If your function is consistently failing on startup rather than throttling under load, that is a different problem entirely. See Lambda Function Failed to Start for startup and initialisation failure diagnostics.
Summary
- Lambda scales by running concurrent execution environments, one per simultaneous invocation. Concurrency = requests per second × average duration in seconds.
- The default account concurrency limit is 1,000 per region, shared across all functions. Reserve capacity for critical functions to avoid noisy-neighbour throttling.
- Reserved concurrency caps a function’s maximum concurrency and guarantees that capacity from the account pool. It does not affect cold starts and costs nothing extra.

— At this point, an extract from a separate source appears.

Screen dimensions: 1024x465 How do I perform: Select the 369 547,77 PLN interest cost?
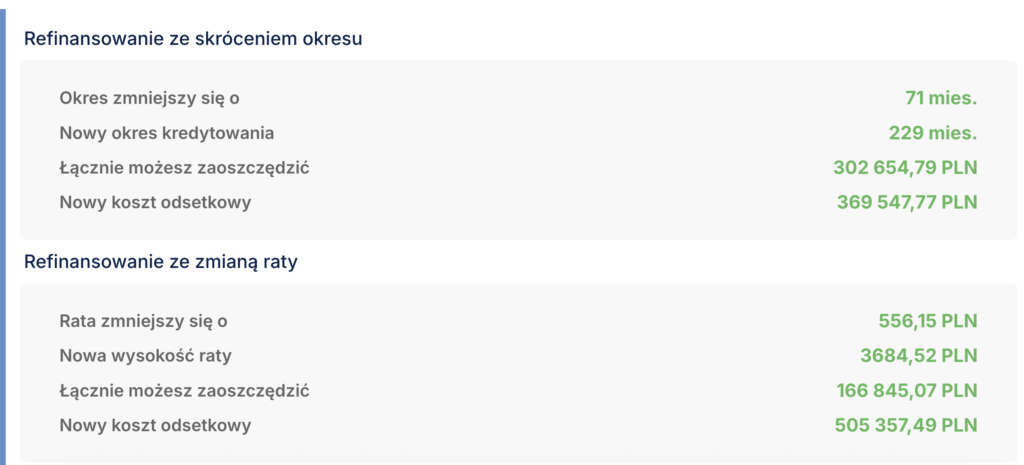906,203
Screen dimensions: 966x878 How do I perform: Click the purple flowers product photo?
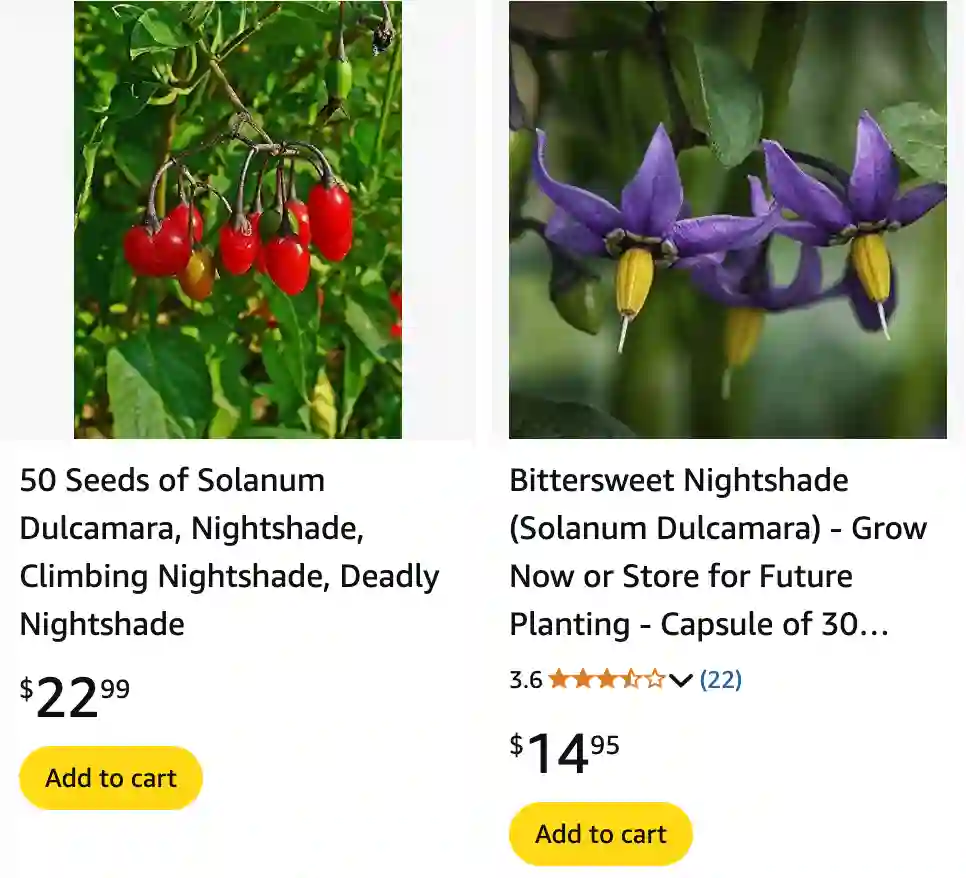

- Provisioned concurrency pre-warms environments to eliminate cold starts. Use it only for latency-sensitive, user-facing functions. It costs extra whether environments receive traffic or not.
- Throttled synchronous invocations return 429 immediately. Throttled async invocations retry automatically for up to 6 hours. Configure DLQs to avoid silent event loss.
- Monitor
Throttles,ConcurrentExecutions, andInitDurationin CloudWatch to catch concurrency problems before they affect users.
Frequently asked questions
How does AWS Lambda scale automatically?
Lambda scales by running multiple execution environments in parallel. Each concurrent request gets its own environment. When traffic increases, Lambda creates new environments automatically, up to your account's concurrency limit. You do not provision capacity in advance.
What causes Lambda throttling?
Throttling happens when concurrent executions exceed either the account-level limit (default 1,000 per region), a function's reserved concurrency cap, or burst scaling limits during a sudden traffic spike. Throttled synchronous calls return a 429 error; throttled async invocations are retried automatically.
What is the difference between reserved and provisioned concurrency?
Reserved concurrency sets a ceiling on how many concurrent executions a function can use and guarantees that capacity is not consumed by other functions. Provisioned concurrency pre-warms environments to eliminate cold starts. They solve different problems. Use reserved to protect critical functions and cap noisy ones; use provisioned when cold start latency is genuinely unacceptable for users.
Does provisioned concurrency remove cold starts?
Yes. Provisioned concurrency pre-initialises execution environments so they are always warm and ready to respond without a cold start. However, if traffic exceeds your provisioned count, Lambda creates new environments on demand, and those will have cold starts.
How do I know if I need provisioned concurrency?
Check the InitDuration metric in CloudWatch for your function. If p99 init duration is adding unacceptable latency to user-facing requests, provisioned concurrency is the fix. If cold starts only affect occasional background jobs or batch processing, they are usually not worth the extra cost.